We can immediately take alexInputPrevChar = inpLast as the definition of that function and be done with it, which is fantastic. alexGetByte, on the other hand, is a bit more involved, since it needs to update the position based on what character was read. The column must be set properly, otherwise layout won't work! The line counter is less important, though.

alexGetByte :: AlexInput -> Maybe (Word8, AlexInput)
alexGetByte inp@Input{inpStream = str} = advance <$> uncons str where
  advance ('\n', rest) =
    ( fromIntegral (ord '\n')
    , Input { inpLine   = inpLine inp + 1
            , inpColumn = 1
            , inpLast   = '\n'
            , inpStream = rest }
    )

  advance (c, rest) =
    ( fromIntegral (ord c)
    , Input { inpLine = inpLine inp
            , inpColumn = inpColumn inp + 1
            , inpLast = c
            , inpStream = rest }
    )

Now, our lexer has a lot of state. We have the start codes, which form a stack. We have the stack of reference columns, and we have the input. Let's use a State monad to keep track of this, with an Either String base to keep track of errors.

newtype Lexer a = Lexer { _getLexer :: StateT LexerState (Either String) a }
  deriving
    ( Functor
    , Applicative
    , Monad
    , MonadState LexerState
    , MonadError String
    )

data Layout = ExplicitLayout | LayoutColumn Int
  deriving (Eq, Show, Ord)

data LexerState
  = LS { lexerInput      :: {-# UNPACK #-} !AlexInput
       , lexerStartCodes :: {-# UNPACK #-} !(NonEmpty Int)
       , lexerLayout     :: [Layout]
       }
  deriving (Eq, Show)

initState :: String -> LexerState
initState str = LS { lexerInput      = Input 0 1 '\n' str
                   , lexerStartCodes = 0 :| []
                   , lexerLayout     = []
                   }


runLexer :: Lexer a -> String -> Either String a
runLexer act s = fst <$> runStateT (_getLexer act) (initState s) 
I'll spare you the boring stack manipulation stuff by putting it in one of these \ elements you can expand:
startCode :: Lexer Int
startCode = gets (NE.head . lexerStartCodes)

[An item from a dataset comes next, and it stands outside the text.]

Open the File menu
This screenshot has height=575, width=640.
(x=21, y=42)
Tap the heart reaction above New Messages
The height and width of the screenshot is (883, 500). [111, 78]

pushStartCode :: Int -> Lexer ()
pushStartCode i = modify' $ \st ->
  st { lexerStartCodes = NE.cons i (lexerStartCodes st )
     }

-- If there is no start code to go back to, we go back to the 0 start code.
popStartCode :: Lexer ()
popStartCode = modify' $ \st ->
  st { lexerStartCodes =
         case lexerStartCodes st of
           _ :| [] -> 0 :| []
           _ :| (x:xs) -> x :| xs
     }

layout :: Lexer (Maybe Layout)
layout = gets (fmap fst . uncons . lexerLayout)

pushLayout :: Layout -> Lexer ()
pushLayout i = modify' $ \st ->
  st { lexerLayout = i:lexerLayout st }

popLayout :: Lexer ()
popLayout = modify' $ \st ->
  st { lexerLayout =
         case lexerLayout st of
           _:xs -> xs
           [] -> []
     }

Putting it all together

It's up to us to specify what an action is - remember, the action is the code block following a lexer rule - so we'll go with String -> Lexer Token. The String argument is the lexed token, and we'll have to take this slice ourselves when we implement the interface between the Alex lexer and our Lexer monad. The emit action is simple, and we'll throw in token for no extra cost:

emit :: (String -> Token) -> String -> Lexer Token
emit = (pure .)

token :: Token -> String -> Lexer Token
token = const . pure

Back to our Lexer.x, we have to write the function to interpret Alex lexer results as Lexer monad actions. It goes like this:

{
handleEOF = do
  -- TODO: handle layout
  pure TkEOF

scan :: Lexer Token
scan = do
  input@(Input _ _ _ string) <- gets lexerInput
  startcode <- startCode
  case alexScan input startcode of
    AlexEOF -> handleEOF
    AlexError (Input _ _ _ inp) ->
      throwError $ "Lexical error: " ++ show (head inp)
    AlexSkip input' _ -> do
      modify' $ \s -> s { lexerInput = input' }
      scan
    AlexToken input' tokl action -> do
      modify' $ \s -> s { lexerInput = input' }
      action (take tokl string)
}

Now we can do a stack build to compile the lexer and stack repl to play around with it!

λ runLexer scan "abc"
Right (TkIdent "abc")
λ runLexer scan "              abc"
Right (TkIdent "abc")
λ runLexer scan " {"
Left "Lexical error: '{'"

Okay, yeah, let's fill out our lexer a bit more.

<0> in     { token TkIn }
<0> \\     { token TkBackslash }
<0> "->"   { token TkArrow }
<0> \=     { token TkEqual }
<0> \(     { token TkLParen }
<0> \)     { token TkRParen }
<0> \{     { token TkOpen }
<0> \}     { token TkClose }

That's all of the easy rules we can do - All of the others interact with the layout state, which we'll see how to do in the paragraph immediately following this one. I'm writing a bit of padding here so you can take a breather and prepare yourself for the lexer states that we'll deal with now. But, please believe me when I say we're doing this lexer madness so our parser can be sane.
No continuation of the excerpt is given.